Begun by writer Alexandra Rowland on Tumblr in July 2017, she first described this latest trend simply as “the opposite of grimdark,” a term in itself that causes a stir of controversy whenever it’s mentioned. She asked followers and readers to pass it on. In later clarifications, she wrote that “Hopepunk isn’t ever about submission or acceptance…but about demanding a better, kinder world, and truly believing that we can get there if we care about each other as hard as we possibly can, with every drop of power in our little hearts.” The soul of hopepunk is resistance, the will to struggle in the face of adversity to make the world a better place. The characters may strive and never succeed in their lifetime, but if everyone pulls the same way, the world will someday change. I may not love hopepunk fiction, but I sure can appreciate its message, and appreciate it as an important sub-genre. In a world and culture where everything seems to be dark and gritty, hopepunk certainly runs counter to all that.

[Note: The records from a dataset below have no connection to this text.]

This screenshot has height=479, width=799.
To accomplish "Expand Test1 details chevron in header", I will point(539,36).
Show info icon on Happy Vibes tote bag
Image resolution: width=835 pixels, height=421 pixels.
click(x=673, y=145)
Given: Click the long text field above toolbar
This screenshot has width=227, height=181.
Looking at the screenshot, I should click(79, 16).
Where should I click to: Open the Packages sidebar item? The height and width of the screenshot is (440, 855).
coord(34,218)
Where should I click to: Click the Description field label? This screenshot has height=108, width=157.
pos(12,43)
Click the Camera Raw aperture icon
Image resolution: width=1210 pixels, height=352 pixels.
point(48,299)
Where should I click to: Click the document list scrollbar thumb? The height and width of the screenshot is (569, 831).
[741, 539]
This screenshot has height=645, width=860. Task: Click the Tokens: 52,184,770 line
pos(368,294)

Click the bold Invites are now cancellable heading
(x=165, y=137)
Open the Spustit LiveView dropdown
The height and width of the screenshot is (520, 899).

This brings me to probably my favorite sub-genre: grimdark. What exactly is grimdark? The answer is as nebulous as it is controversial. Grimdark began from the tabletop game Warhammer 40,000, which said “In the grim darkness of the far future there is only war.” Grim + darkness = grimdark. A term was born. But when the literary world got hold of the term, it grew into its own sub-genre. One blog, dedicated to noblebright, yet another sub-genre, sees grimdark as “The notion that the actions of one person can do little to improve this world in decline, that the forces of evil and inertia and temptation will ensure that all of us are doomed. The best we can hope for is a little struggle with morally ambiguous heroes to oppose danger and maybe rescue for a brief time a few others.” I, in vehement disagreement, find this definition both lacking and purposefully self-serving. For me, grimdark is about the “world” not being black and white, good and evil; people and characters live lives with their own motivations. Bad things happen, and it’s how we react to them that defines our stories. Villains rarely see themselves as villains. At least the good ones don’t.
Writer and editor Jared Shurin put it well when he wrote that “grimdark fantasy has three key components: a grim and dark tone, a sense of realism (for example, monarchs are useless and heroes are flawed), and the agency of the protagonists: whereas in high fantasy everything is predestined and the tension revolves around how the heroes defeat the Dark Lord, grimdark is ‘fantasy protestantism:’ characters have to choose between good and evil, and are ‘just as lost as we are.'” Yes, these kinds of stories are right up my alley.
But enough of my tastes. Grimdark doesn’t appear to have one definition a reader or writer can nail down. Enjoy it or not, it’s thematically in opposition to hopepunk. Well, what about noblebright, then? Surely it sits squarely in opposition to grimdark and in alignment with hopepunk. That’s what I thought when I set out to sort through these speculative fiction sub-genres. Well, the answer is both a resounding yes and a resounding no.
Noblebright, as author C. J. Brightley puts it, “exists to bring beautiful, fantastic, hopeful writing to the public, to provide a literary opposition to the forces of grimdark, and to remember the taste of strawberries.” Right there, noblebright is set as a foil to grimdark. So how can it fail to align with hopepunk, which seems to espouse the same exact ideals? It’s complicated. According to Rowland, hopepunk knows everything is impermanent and nothing is promised, whereas in noblebright, we can eventually win the fight and have a happy ending. The struggle continues vs. struggling and overcoming. Also in noblebright, Rowland contends that social systems are good because the leaders we choose are inherently good. With hopepunk’s strong themes of resistance, noblebright just isn’t comparable.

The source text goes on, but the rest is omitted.